Zachary1150/merge_accfmt_MRL4096_ROLLOUT4_LR1e-6_w0.5_ties
Zachary1150/merge_accfmt_MRL4096_ROLLOUT4_LR1e-6_w0.5_ties is a 1.5 billion parameter language model created by Zachary1150. This model was produced by merging two pre-trained models using the TIES method, based on deepseek-ai/DeepSeek-R1-Distill-Qwen-1.5B. It features a context length of 131072 tokens, making it suitable for tasks requiring extensive context processing.
Loading preview...
Model Overview
This model, merge_accfmt_MRL4096_ROLLOUT4_LR1e-6_w0.5_ties, is a 1.5 billion parameter language model developed by Zachary1150. It was created using the mergekit tool, specifically employing the TIES merge method.
Merge Details
The base model for this merge was deepseek-ai/DeepSeek-R1-Distill-Qwen-1.5B. Two distinct pre-trained models were combined:
/local/scratch/zli2255/workspace/MergeExpert/checkpoints/baselines_openrs/acc_MRL4096_ROLLOUT4_LR1e-6/global_step_50/actor/huggingface/local/scratch/zli2255/workspace/MergeExpert/checkpoints/baselines_openrs/accfmt_MRL4096_ROLLOUT4_LR1e-6/global_step_50/actor/huggingface
Each merged model contributed with a weight of 0.5 and a density of 0.5, with normalization applied during the merge process.
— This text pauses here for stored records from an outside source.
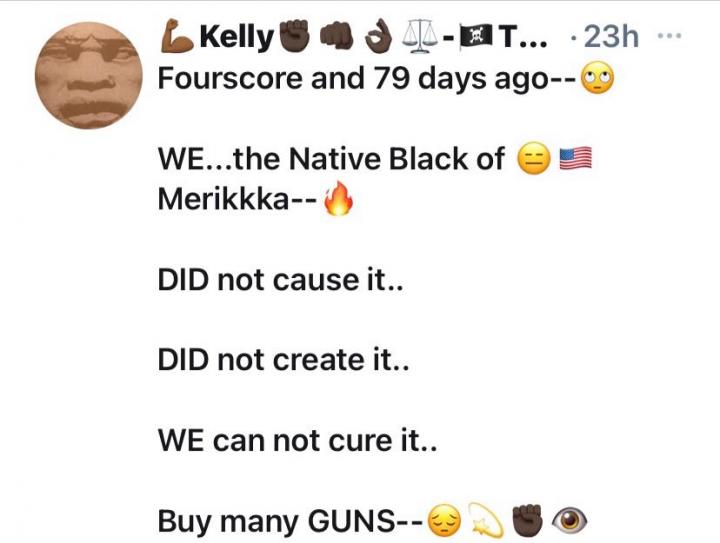Click the pirate flag emoji in username
This screenshot has height=543, width=720.
pos(476,37)

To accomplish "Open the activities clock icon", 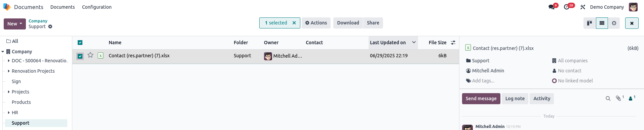I will tap(567, 7).
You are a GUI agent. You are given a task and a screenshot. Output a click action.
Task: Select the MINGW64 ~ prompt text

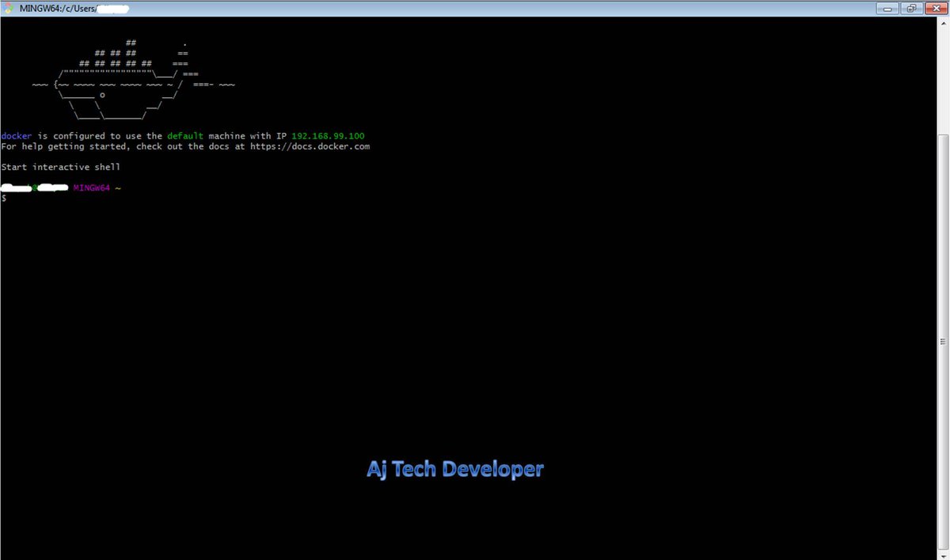click(x=95, y=187)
The model was processed using bfloat16 data type.
Key Characteristics
- Merge Method: Utilizes the TIES (Trimmed, Iterative, and Selective) merging approach, which is designed to combine the strengths of multiple models efficiently.
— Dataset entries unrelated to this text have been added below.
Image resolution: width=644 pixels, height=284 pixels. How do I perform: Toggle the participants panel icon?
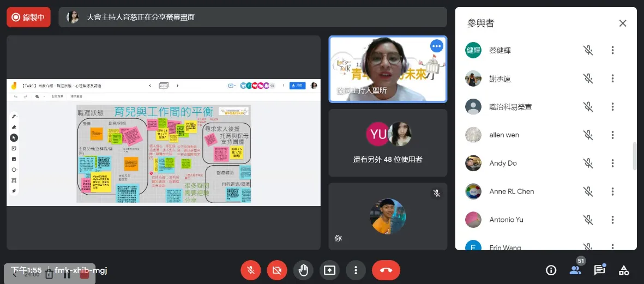pos(575,270)
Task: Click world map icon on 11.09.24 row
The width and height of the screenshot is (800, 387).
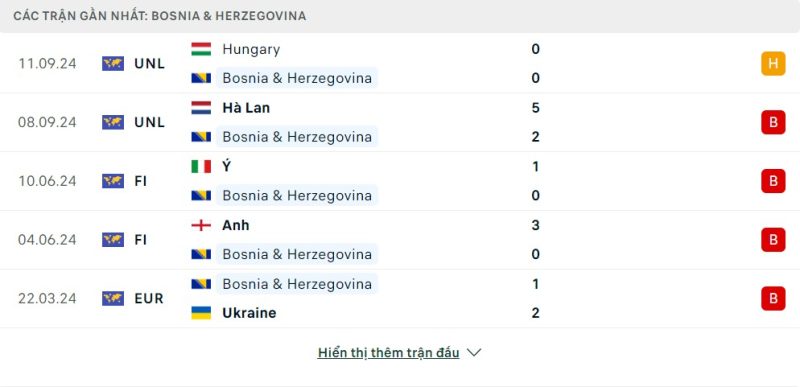Action: coord(113,63)
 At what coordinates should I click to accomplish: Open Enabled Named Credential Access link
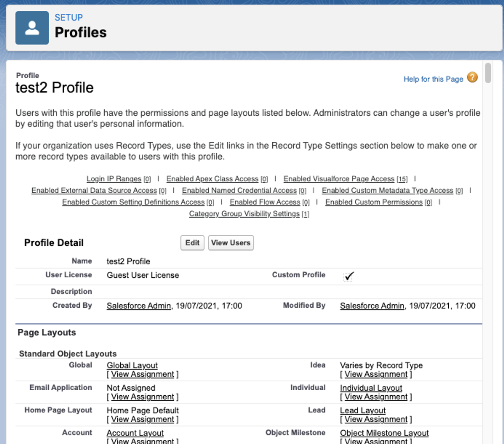[x=239, y=190]
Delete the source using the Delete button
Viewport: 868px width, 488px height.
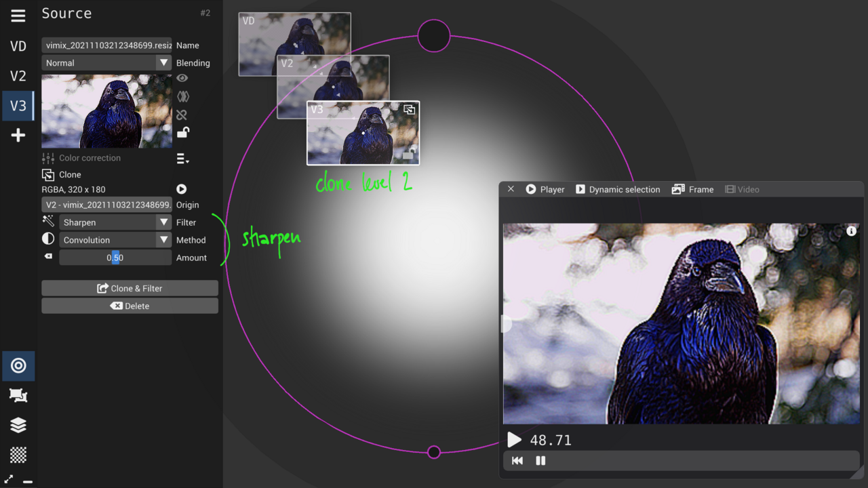pos(130,306)

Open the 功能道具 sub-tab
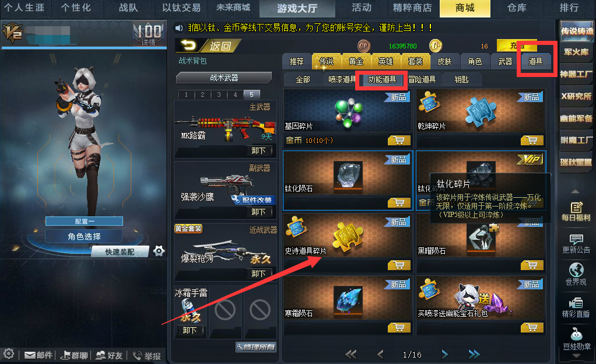[382, 79]
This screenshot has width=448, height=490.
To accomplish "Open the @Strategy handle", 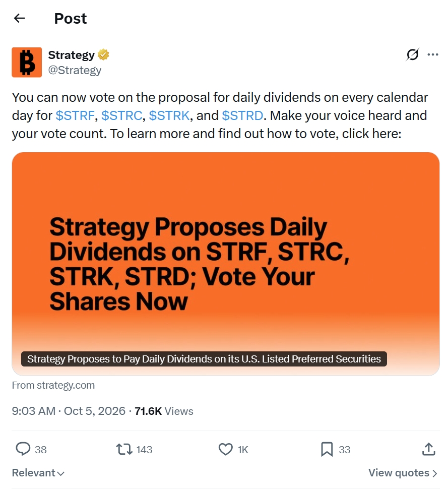I will [75, 70].
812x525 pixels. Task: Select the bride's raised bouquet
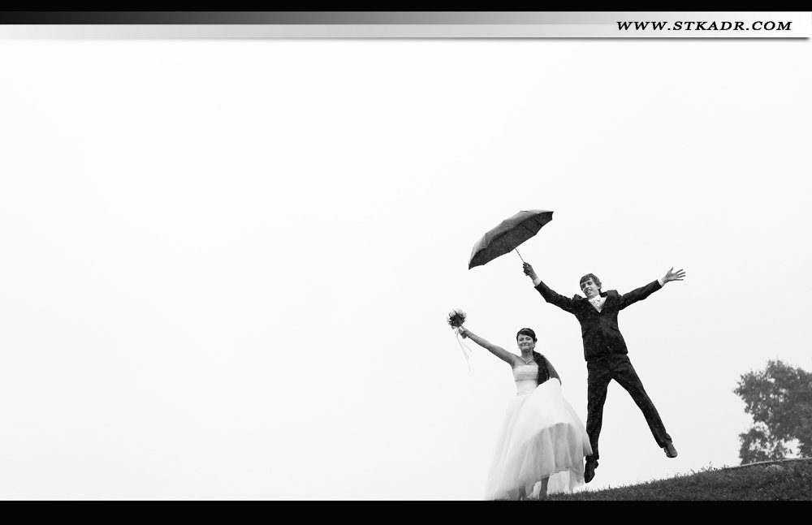click(457, 318)
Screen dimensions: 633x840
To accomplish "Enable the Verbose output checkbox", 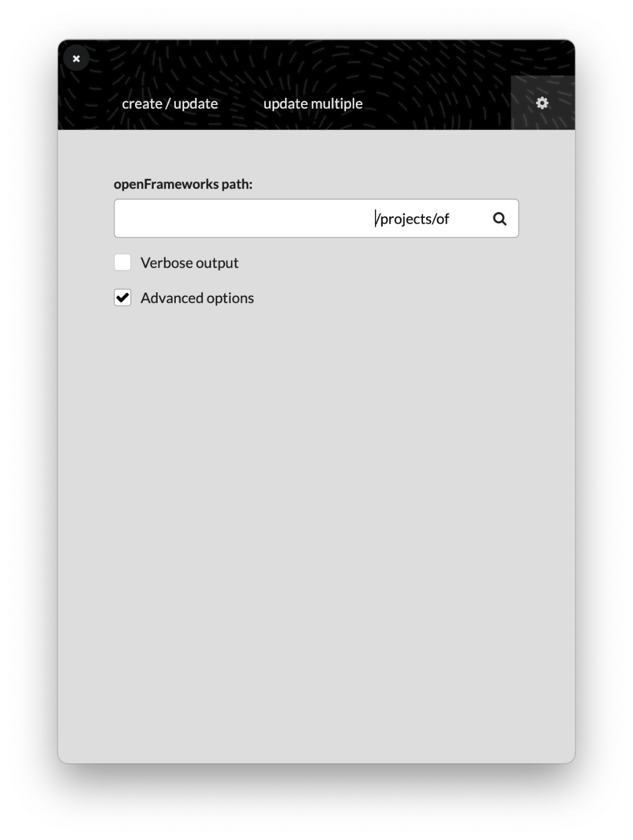I will click(122, 262).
- Base Model: Built upon the DeepSeek-R1-Distill-Qwen-1.5B architecture, inheriting its foundational capabilities.
- Context Length: Features a notable context length of 131072 tokens, allowing for processing and understanding very long inputs.
Potential Use Cases
This model is suitable for applications that can benefit from a compact yet capable language model with a very large context window, especially in scenarios where the specific characteristics of the merged components are advantageous.